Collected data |

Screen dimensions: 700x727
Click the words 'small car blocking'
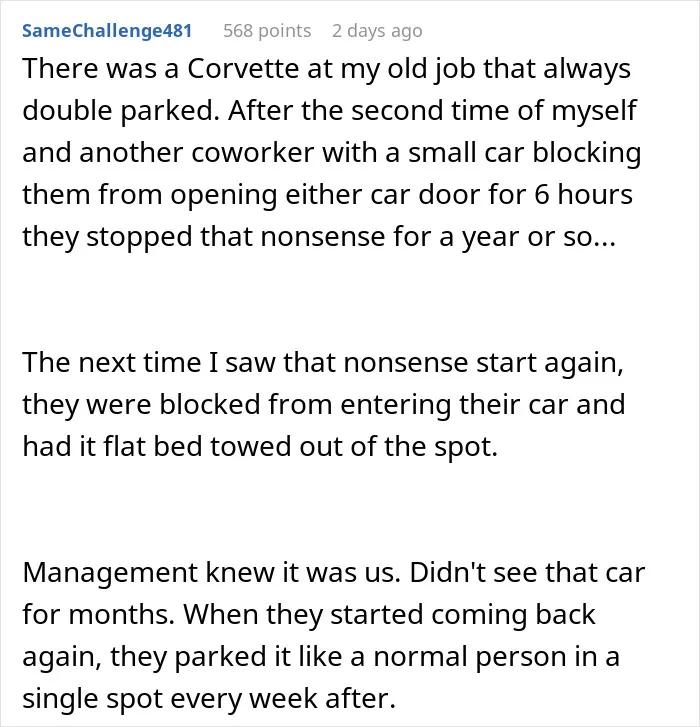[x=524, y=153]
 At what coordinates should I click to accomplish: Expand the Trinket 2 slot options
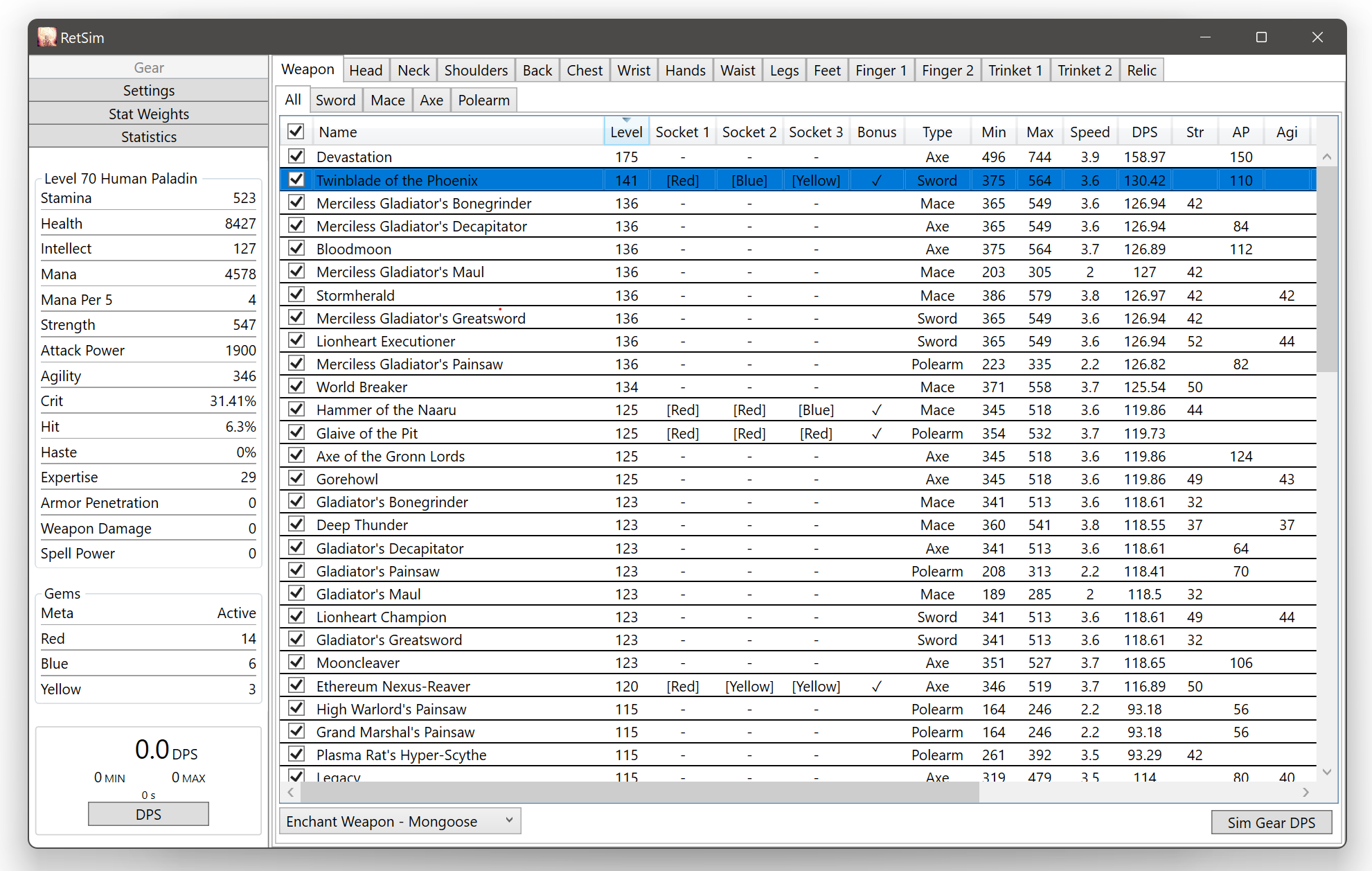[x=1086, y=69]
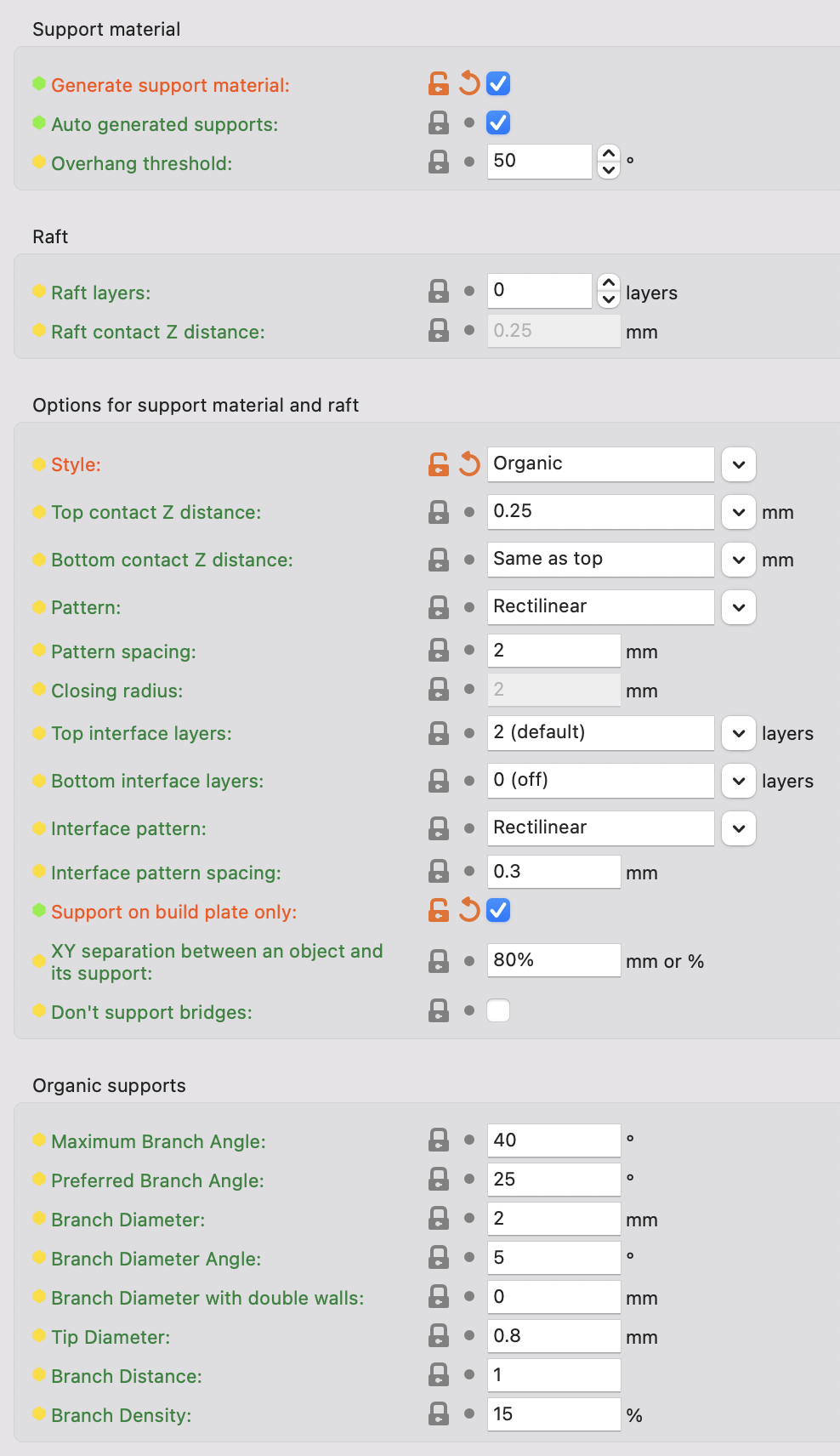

What this task involves |
Pictures stay out; the entries above are to be output exactly as given.

Output for this task |
Screen dimensions: 700x727
Click the words 'small car blocking'
[x=524, y=153]
 At what coordinates should I click to accomplish: Expand the Trinket 2 slot options
[x=1086, y=69]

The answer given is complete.